Soon, no human will know the answer. More and more decisions are made by the emergent interaction of multiple communicating systems, and these component systems themselves are constantly adapting, changing the way they work. This is the real impact of the Internet: by allowing adaptive complex systems to interoperate, the Internet has changed the way we make decisions. More and more, it is not individual humans who decide, but an entangled, adaptive network of humans and machines.
Hillis pictures human society as a cybernetic organism, in which individuals are but interchangeable constituent parts. We’re watching, in the memorable phrase from Ken MacLeod’s awkward-but-fascinating Star Fraction, the emergence of the blind watchmaker. One of the most striking things about this is the way that this reality — so intangible, so hard to understand in concrete terms — interacts with physical and visible reality; the exchange of light within servers in London and New York may determine who has enough to eat and who does not in remote villages. Increasingly, the physical infrastructure of the internet is not limited to server farms, wi-fi routers and trans-oceanic cables, though those direct infrastructures remain critical and yet poorly understood. Everything is becoming the infrastructure of the internet, or the internet is becoming the infrastructure of everything, and at either point the distinction between and order of the two collapses and becomes irrelevant.

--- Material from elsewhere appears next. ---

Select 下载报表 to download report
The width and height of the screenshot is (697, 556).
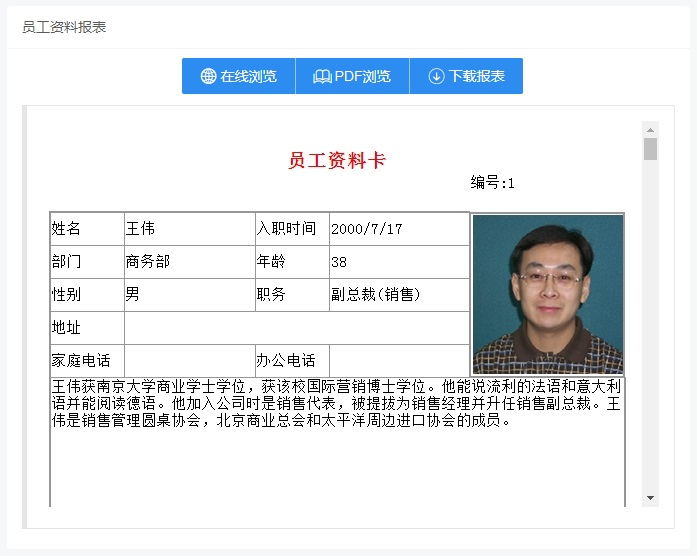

Barring widespread societal collapse, managing patterns of emergent decision-making, which may be shaped even if they cannot be controlled, will likely become an increasingly central task for society, and so is incredibly fascinating as an architectural problem, as architecture is fundamentally more interesting when understood in terms of decisions than in terms of forms. My suspicion — though I remain interested in experiments such as the EDAW/AECOM merger which attempt to compensate for increasingly complex conditions by building increasingly complex design processes — is that this trend is another nail in the coffin of totalized design, another reason that we’ll never see a successful attempt at the sort of fully rational planning processes that last century’s modernists sought to deploy. Tomorrow’s architects have, as Lebbeus Woods recently said, “no faith in grand architectural plans to make a better world and especially not [the] best of all possible worlds”. But, as Kazys Varnelis noted in a piece mammoth recently quoted, this is more an exciting opportunity for new roles, design processes, and practices than it is an object of worry1.